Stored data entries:
★ ★ ★ ★

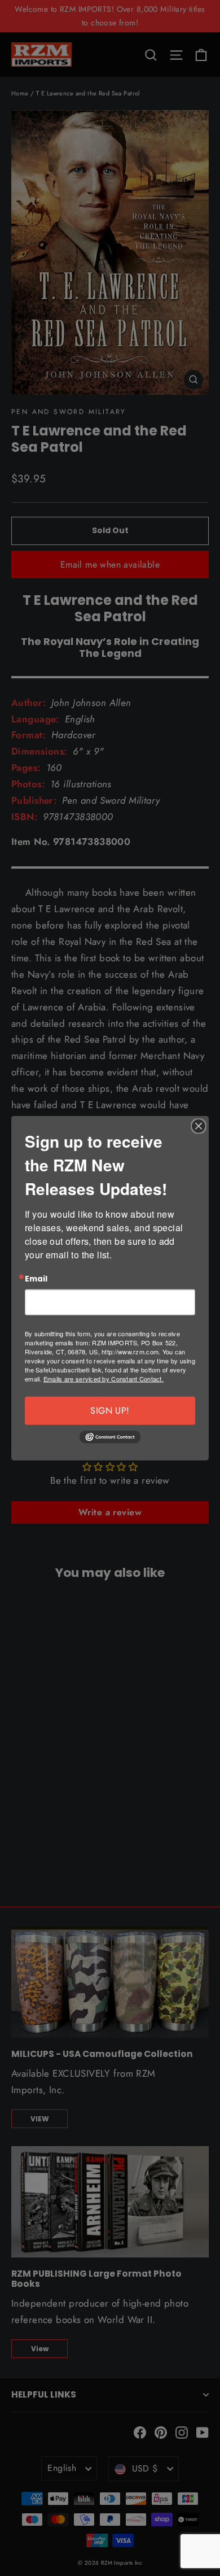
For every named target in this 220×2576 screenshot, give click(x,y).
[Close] (198, 1125)
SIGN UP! (109, 1410)
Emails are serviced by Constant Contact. (103, 1378)
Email (36, 1279)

★ ★ ★ ★

Take the data above and repeat it exactly, leaving each picture out.

[Solution to the problem]:
For every named target in this 220×2576 screenshot, give click(x,y).
[Close] (198, 1125)
SIGN UP! (109, 1410)
Emails are serviced by Constant Contact. (103, 1378)
Email (36, 1279)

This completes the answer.